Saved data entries

====

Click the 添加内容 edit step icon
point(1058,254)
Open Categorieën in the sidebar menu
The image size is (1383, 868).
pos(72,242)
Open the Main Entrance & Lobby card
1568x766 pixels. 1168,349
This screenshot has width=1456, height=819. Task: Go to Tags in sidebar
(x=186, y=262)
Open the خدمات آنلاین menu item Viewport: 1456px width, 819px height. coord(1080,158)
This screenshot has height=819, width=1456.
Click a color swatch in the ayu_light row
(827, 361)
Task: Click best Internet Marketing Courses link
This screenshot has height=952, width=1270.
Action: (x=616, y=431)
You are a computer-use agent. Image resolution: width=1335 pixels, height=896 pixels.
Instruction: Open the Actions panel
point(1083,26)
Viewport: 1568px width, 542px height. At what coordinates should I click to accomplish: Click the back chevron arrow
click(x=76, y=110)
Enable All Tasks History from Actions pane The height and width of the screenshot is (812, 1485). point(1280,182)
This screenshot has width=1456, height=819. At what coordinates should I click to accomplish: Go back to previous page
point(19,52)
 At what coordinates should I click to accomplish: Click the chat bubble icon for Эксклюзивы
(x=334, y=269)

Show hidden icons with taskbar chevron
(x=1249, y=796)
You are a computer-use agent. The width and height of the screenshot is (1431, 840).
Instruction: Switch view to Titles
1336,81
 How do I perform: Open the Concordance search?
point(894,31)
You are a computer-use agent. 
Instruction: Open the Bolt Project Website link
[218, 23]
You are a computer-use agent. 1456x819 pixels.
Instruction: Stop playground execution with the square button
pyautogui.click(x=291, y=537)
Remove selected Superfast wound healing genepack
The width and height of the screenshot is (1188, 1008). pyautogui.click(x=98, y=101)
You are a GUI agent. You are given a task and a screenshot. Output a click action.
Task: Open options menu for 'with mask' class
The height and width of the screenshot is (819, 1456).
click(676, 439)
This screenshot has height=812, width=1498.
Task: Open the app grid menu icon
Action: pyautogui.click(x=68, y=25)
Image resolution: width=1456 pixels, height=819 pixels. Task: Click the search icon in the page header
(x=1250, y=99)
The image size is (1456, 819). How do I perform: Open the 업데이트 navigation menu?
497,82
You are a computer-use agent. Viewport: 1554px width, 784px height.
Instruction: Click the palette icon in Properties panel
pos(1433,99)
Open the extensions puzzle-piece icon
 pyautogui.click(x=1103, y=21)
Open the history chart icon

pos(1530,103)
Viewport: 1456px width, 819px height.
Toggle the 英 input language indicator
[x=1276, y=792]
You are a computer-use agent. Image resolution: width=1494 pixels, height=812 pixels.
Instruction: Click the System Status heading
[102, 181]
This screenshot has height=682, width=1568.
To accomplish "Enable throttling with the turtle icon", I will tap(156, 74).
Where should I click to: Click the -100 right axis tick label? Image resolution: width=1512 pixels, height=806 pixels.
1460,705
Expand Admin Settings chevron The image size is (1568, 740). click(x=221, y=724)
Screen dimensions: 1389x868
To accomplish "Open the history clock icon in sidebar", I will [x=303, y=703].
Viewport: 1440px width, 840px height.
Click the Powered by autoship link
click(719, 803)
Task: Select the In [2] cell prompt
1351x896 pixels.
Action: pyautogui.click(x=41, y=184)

====

What needs to be done: Word for word, copy the line containing "Instruction: Stop playground" and each line after it to the end of the records, and nothing besides.

Written answer:
Instruction: Stop playground execution with the square button
pyautogui.click(x=291, y=537)
Remove selected Superfast wound healing genepack
The width and height of the screenshot is (1188, 1008). pyautogui.click(x=98, y=101)
You are a GUI agent. You are given a task and a screenshot. Output a click action.
Task: Open options menu for 'with mask' class
The height and width of the screenshot is (819, 1456).
click(676, 439)
This screenshot has height=812, width=1498.
Task: Open the app grid menu icon
Action: pyautogui.click(x=68, y=25)
Image resolution: width=1456 pixels, height=819 pixels. Task: Click the search icon in the page header
(x=1250, y=99)
The image size is (1456, 819). How do I perform: Open the 업데이트 navigation menu?
497,82
You are a computer-use agent. Viewport: 1554px width, 784px height.
Instruction: Click the palette icon in Properties panel
pos(1433,99)
Open the extensions puzzle-piece icon
 pyautogui.click(x=1103, y=21)
Open the history chart icon

pos(1530,103)
Viewport: 1456px width, 819px height.
Toggle the 英 input language indicator
[x=1276, y=792]
You are a computer-use agent. Image resolution: width=1494 pixels, height=812 pixels.
Instruction: Click the System Status heading
[102, 181]
This screenshot has height=682, width=1568.
To accomplish "Enable throttling with the turtle icon", I will tap(156, 74).
Where should I click to: Click the -100 right axis tick label? Image resolution: width=1512 pixels, height=806 pixels.
1460,705
Expand Admin Settings chevron The image size is (1568, 740). click(x=221, y=724)
Screen dimensions: 1389x868
To accomplish "Open the history clock icon in sidebar", I will [x=303, y=703].
Viewport: 1440px width, 840px height.
Click the Powered by autoship link
click(719, 803)
Task: Select the In [2] cell prompt
1351x896 pixels.
Action: pyautogui.click(x=41, y=184)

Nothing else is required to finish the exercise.